— Activity —
Put each line from the one containing "Describe the element at coordinates (42, 890)" through the end of the records, inclusive, into a JSON list of strings, one string per line, skipping blank lines and leaving out the pictures.

======== Dataset records

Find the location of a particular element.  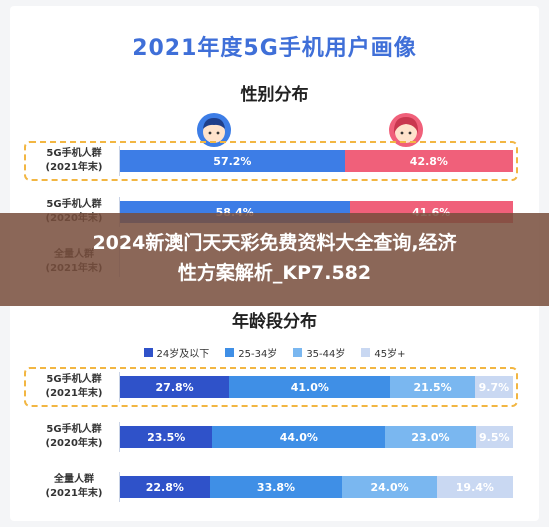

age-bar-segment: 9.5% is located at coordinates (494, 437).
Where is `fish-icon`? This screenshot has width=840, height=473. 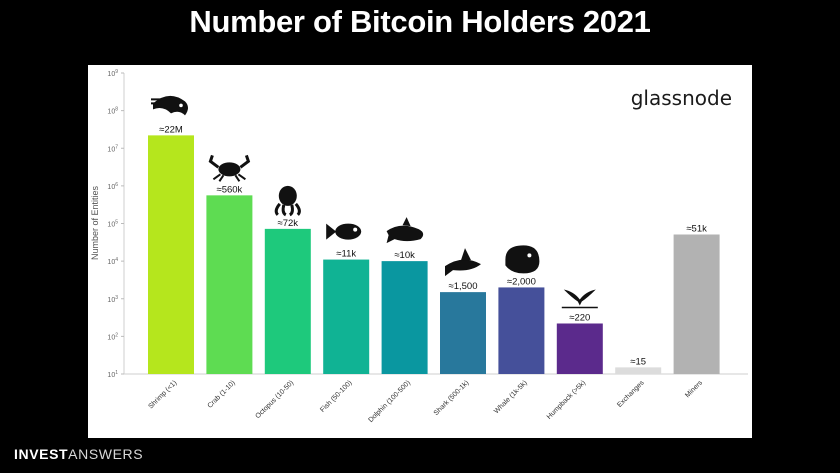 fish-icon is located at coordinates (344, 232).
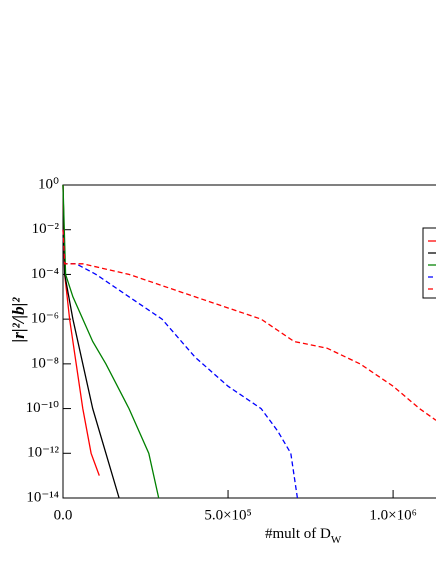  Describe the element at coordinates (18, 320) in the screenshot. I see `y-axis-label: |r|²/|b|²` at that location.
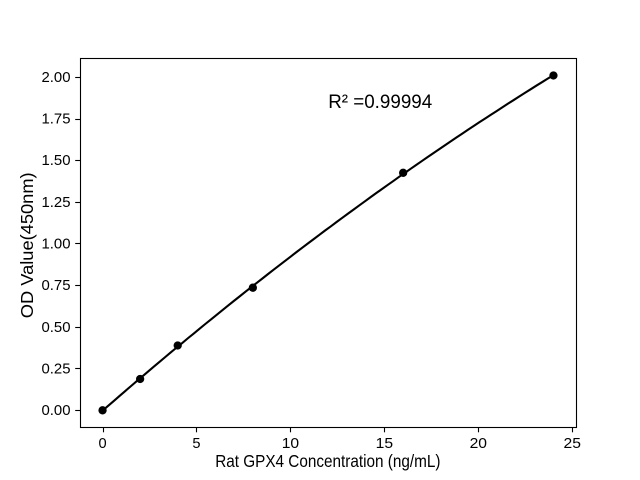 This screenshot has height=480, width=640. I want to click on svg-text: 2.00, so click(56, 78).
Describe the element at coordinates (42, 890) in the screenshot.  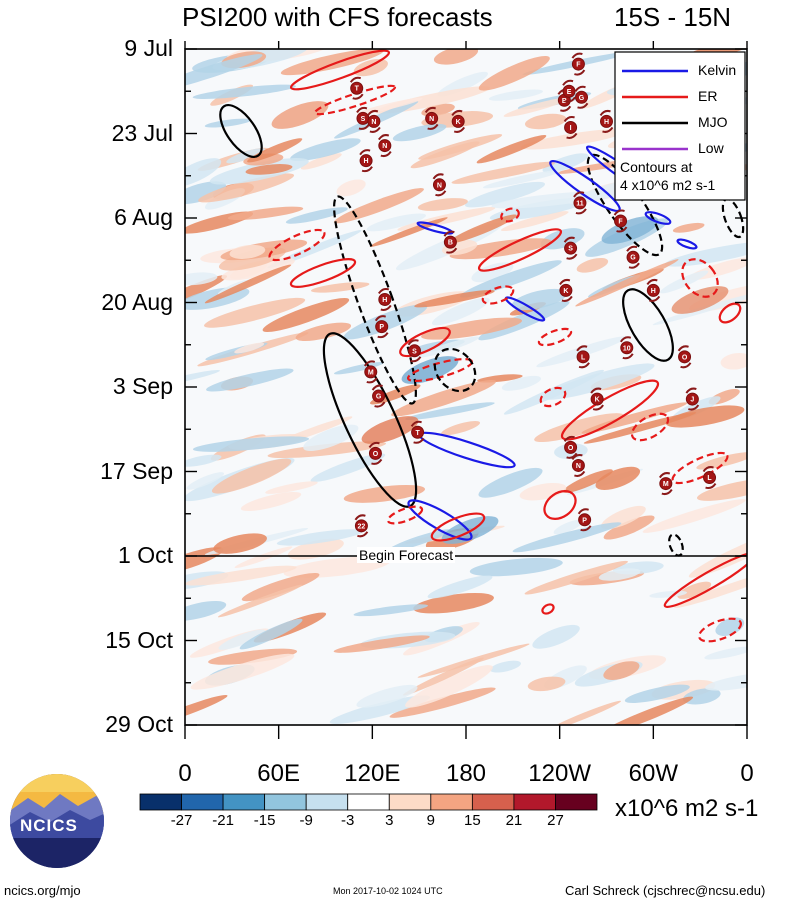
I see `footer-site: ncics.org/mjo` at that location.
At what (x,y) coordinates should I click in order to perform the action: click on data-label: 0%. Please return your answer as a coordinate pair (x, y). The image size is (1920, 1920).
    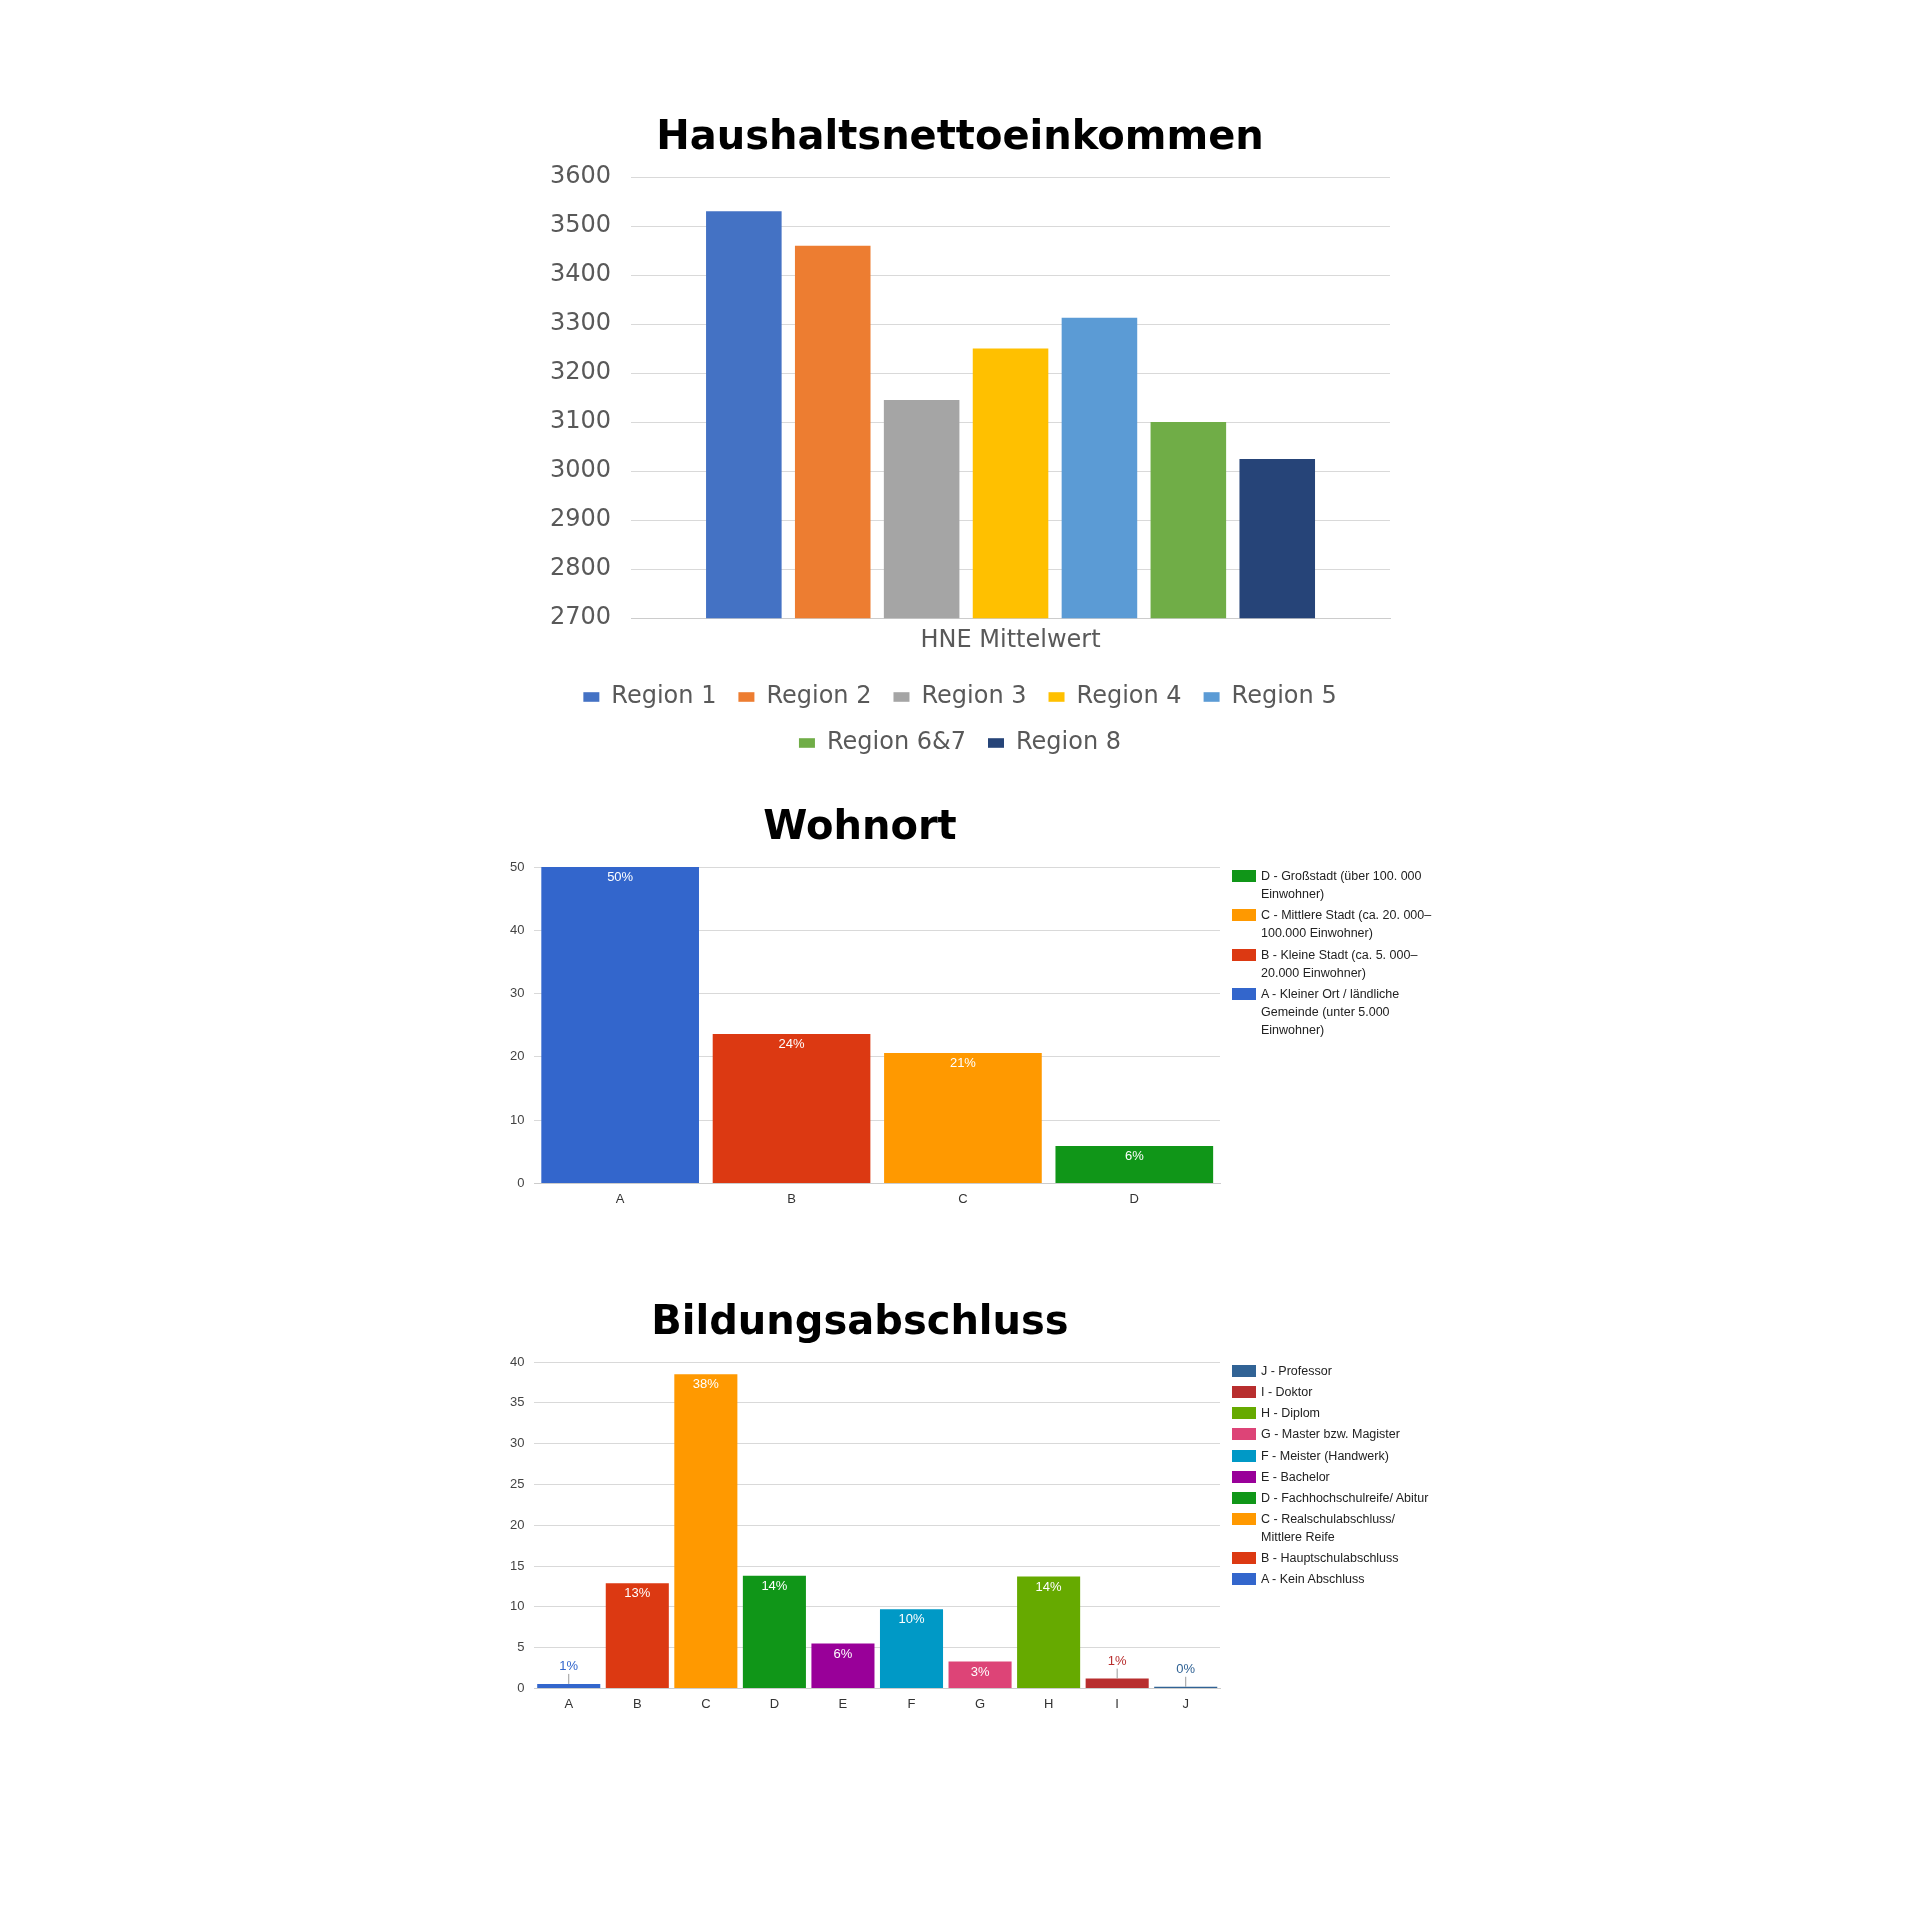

================

— Task answer —
[
  "Describe the element at coordinates (42, 890) in the screenshot.  ",
  "I see `footer-site: ncics.org/mjo` at that location.",
  "At what (x,y) coordinates should I click in order to perform the action: click on data-label: 0%. Please return your answer as a coordinate pair (x, y). The image size is (1920, 1920)."
]